Sayoni Basu Posts

Literati – “Storytelling” ( 6 Dec 2014, The Hindu)


Jaya Bhattacharji Rose( My monthly column, Literati, in the Hindu Literary Review was published online ( 6 December 2014) and will be in print ( 7 December 2014). Here is the url http://www.thehindu.com/books/literary-review/literati-a-look-at-the-world-of-books-publishing-and-writers/article6667631.ece . I am also c&p the text below. )

Watching Ameen Haque of The Storywallahs perform at the Kahani Tree, Bookaroo, was a treat. He wove stories, poetry and music together and had the audience singing and laughing along with him. In the short interaction, the children were introduced to the radical idea that crying is perfectly normal for boys and grown men.

Telling tales

Even when adults communicate, it is inevitably through stories. We call it conversation. Break up the conversation and analyse it. It is anecdotal, replete with stories and vignettes. The impact of a well-told story is immeasurable. Similarly a book allows a quiet engagement between the author and a reader. Books make you see the world afresh. It works for all age groups.

This relationship between books and young readers was apparent at an event organised by SCWBI India in partnership with Goethe-Institut/Max Mueller Bhavan and the Bookaroo Childrens’ Literature Festival. The topic was “LSD: Love, Sex and Darkness in Books for Children” and the participants were educationist Dr. Shalini Advani, author Samina Mishra, illustrator Priya Kuriyan, and publisher Sayoni Basu.

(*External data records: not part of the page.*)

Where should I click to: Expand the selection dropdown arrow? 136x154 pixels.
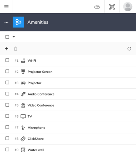(14, 37)
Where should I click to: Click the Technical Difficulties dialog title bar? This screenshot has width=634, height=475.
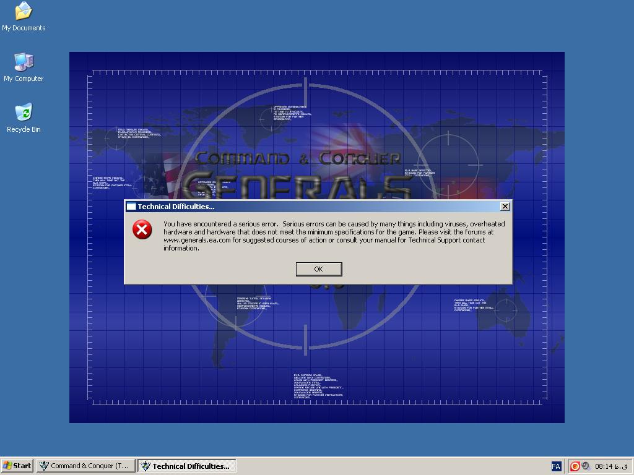310,207
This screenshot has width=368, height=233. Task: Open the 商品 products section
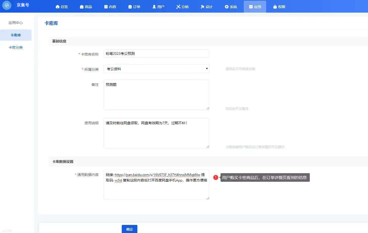pos(86,7)
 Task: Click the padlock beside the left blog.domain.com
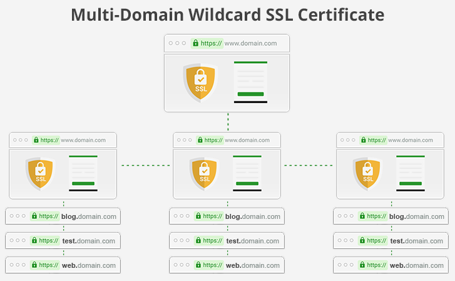pos(34,216)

“Should children’s books only deal with happy things? What about death, violence and sexuality? What about darkness and ugliness?” These were some of the questions raised.

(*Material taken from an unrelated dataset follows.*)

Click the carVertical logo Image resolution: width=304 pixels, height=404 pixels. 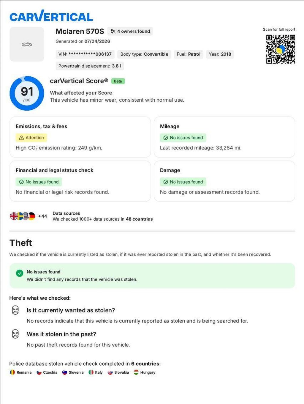51,16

Dr. Advani pointed out that adults tend to be more uncomfortable than children. “For adults, our role is to drag these issues out into the clear light of day. To normalise them as a part of the circle of life so that children — who think about them anyway — learn healthy ways of talking about them and thinking about them. It’s not happy worlds that young people seek. So it is not about whether a book has death or perfidious adults or parental divorce or pain. But more about how it is done — young people don’t like to be lectured to or even gently educated.”

Some recently YA books — Talking of Muskaan by Himanjali Sankar about a teen who may be a lesbian;Smitten by Ranjit Lal about a teen who is molested by a family member and Jobless Clueless Reckless by Revathi Suresh about a pregnant teen — have tackled these tricky topics.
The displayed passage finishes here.